To establish the roles played by the growth factors and small molecules in our culture media, we removed each individually and assessed the effect on differentiation and proliferation. Exclusion of EGF or RA prevented cPP expansion, while removal of the TGF-β inhibitor SB431542 caused colonies to detach from the feeder layer (Figure 4C). Removal of either FGF10 or the γ-secretase inhibitor DAPT did not significantly affect colony size or morphology in the short term but, when removed from the culture media over multiple passages, led to a noticeable loss of viability. Interestingly, none of the growth factors or signaling inhibitors was individually required for maintenance of PDX1 or SOX9 expression (Figure 4D). Indeed, removal of RA actually increased PDX1 expression. These results suggest that the growth factors and inhibitors present in our culture media are primarily required to drive proliferation of cPP cells rather than maintain their developmental state.

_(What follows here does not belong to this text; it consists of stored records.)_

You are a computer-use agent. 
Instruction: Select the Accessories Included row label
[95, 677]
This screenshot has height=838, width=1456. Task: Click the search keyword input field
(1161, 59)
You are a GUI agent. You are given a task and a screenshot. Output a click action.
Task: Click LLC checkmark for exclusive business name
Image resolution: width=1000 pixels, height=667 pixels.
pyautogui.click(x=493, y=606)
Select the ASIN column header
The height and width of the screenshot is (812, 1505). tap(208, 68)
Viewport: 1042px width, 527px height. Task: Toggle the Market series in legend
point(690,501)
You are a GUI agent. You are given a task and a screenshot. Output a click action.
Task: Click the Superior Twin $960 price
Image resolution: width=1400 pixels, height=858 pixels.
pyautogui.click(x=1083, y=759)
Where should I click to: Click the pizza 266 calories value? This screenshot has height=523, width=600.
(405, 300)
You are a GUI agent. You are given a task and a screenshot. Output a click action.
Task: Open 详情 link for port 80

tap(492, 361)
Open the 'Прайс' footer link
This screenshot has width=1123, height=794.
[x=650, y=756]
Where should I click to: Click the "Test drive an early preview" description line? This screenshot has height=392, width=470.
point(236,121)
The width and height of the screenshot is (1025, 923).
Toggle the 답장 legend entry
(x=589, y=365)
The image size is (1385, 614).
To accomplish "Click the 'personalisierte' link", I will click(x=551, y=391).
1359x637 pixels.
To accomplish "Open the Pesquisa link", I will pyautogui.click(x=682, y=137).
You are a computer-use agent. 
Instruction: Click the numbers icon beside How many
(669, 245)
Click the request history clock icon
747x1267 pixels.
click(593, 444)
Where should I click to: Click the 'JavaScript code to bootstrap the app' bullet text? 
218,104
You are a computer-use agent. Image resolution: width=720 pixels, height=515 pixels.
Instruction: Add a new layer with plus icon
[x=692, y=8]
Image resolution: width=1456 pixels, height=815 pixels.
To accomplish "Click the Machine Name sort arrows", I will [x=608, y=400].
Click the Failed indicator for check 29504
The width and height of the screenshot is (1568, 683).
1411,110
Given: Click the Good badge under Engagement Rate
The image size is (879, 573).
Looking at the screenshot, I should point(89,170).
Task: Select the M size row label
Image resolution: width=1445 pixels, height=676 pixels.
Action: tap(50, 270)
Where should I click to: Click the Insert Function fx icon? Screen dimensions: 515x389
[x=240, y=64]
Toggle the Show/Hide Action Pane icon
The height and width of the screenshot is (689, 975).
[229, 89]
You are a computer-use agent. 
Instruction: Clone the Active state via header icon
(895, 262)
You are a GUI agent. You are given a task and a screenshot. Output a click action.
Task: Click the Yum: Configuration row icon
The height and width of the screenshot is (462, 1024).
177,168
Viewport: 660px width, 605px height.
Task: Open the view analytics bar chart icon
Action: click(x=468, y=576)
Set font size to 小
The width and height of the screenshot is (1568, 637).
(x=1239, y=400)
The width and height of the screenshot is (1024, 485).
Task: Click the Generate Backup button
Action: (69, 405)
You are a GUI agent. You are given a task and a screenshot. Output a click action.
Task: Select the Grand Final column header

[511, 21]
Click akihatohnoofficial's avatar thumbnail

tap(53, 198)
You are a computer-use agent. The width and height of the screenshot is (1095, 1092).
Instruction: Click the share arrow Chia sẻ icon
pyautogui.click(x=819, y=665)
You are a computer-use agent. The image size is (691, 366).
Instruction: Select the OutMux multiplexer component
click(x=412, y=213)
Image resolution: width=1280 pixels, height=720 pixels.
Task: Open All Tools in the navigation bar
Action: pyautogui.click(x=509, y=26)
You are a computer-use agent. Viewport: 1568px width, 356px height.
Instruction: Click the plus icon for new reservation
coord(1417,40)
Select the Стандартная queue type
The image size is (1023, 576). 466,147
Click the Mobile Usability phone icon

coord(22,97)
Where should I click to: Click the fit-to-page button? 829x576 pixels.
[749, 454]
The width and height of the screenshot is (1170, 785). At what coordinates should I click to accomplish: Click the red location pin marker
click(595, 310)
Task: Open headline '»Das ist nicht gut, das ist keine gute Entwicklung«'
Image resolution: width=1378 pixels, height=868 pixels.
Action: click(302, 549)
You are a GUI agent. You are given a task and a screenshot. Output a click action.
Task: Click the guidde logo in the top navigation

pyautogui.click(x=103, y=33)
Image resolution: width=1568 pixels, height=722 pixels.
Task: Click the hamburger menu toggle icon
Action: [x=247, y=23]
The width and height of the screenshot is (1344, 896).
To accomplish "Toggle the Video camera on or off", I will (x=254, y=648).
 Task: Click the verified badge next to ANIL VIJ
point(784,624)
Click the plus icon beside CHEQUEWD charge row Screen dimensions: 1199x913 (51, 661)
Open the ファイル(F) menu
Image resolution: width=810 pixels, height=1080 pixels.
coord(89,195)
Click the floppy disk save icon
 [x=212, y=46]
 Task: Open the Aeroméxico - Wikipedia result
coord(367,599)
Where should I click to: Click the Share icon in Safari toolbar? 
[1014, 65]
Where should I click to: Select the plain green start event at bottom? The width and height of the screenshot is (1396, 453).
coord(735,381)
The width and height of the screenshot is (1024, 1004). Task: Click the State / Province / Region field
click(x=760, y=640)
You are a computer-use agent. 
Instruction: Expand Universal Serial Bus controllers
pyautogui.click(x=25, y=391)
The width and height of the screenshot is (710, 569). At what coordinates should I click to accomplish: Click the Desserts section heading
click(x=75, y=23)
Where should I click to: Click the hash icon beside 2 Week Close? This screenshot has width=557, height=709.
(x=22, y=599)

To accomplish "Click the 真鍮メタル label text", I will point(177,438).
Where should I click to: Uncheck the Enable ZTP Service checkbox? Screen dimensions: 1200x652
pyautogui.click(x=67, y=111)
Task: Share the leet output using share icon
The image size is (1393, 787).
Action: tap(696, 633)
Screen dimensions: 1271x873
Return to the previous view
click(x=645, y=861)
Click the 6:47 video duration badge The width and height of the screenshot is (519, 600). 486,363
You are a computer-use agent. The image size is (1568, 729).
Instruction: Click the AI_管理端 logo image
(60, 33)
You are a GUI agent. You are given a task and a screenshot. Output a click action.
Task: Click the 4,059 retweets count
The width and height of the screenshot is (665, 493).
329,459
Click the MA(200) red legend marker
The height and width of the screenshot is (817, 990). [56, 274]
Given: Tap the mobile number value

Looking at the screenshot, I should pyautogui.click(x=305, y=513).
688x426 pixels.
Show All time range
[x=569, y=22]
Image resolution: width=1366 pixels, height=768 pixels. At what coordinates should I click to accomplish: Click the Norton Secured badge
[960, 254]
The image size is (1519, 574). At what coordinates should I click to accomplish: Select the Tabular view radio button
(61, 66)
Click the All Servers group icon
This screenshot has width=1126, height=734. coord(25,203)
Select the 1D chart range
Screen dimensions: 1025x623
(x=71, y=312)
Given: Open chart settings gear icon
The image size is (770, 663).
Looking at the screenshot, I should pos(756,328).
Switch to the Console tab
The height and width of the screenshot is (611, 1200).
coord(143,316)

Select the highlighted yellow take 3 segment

To quantify the effect of exogenous signaling molecules on the maintenance and expansion of cPP cells, we used a microbioreactor array (MBA) screening platform to measure differentiation and proliferation (Titmarsh et al., 2012). Single cPP cells were seeded in Matrigel-coated culture chambers in the absence of feeders and exposed for 3 days to complete cPP culture media in which the levels of EGF, RA, and DAPT were varied (Figure S4). We then used an image-segmentation algorithm to identify individual nuclei and quantify immunofluorescence staining for PDX1 and SOX9, thereby enabling us to determine the percentage of double-positive cells following exposure to different growth factor regimes. Reducing the levels of any of the three factors led to a reduction in both the total number of cells and the number of PDX1+SOX9+ cells (Figure 4E). However, neither the mean levels of PDX1/SOX9 nor the percentage of PDX1+SOX9+ cells were dependent on the levels of these factors, suggesting they act primarily as mitogens. Interestingly, we noticed an increase in the number and percentage of PDX1+SOX9+ cells, but no change in the overall proliferation rate, when cells were exposed to higher concentrations of autocrine signals, particularly when provided with maximal levels of EGF, RA, and DAPT (Figure S4D). Exposure to endogenous soluble signaling molecules is therefore required to maintain PDX1 and SOX9 independently of proliferation.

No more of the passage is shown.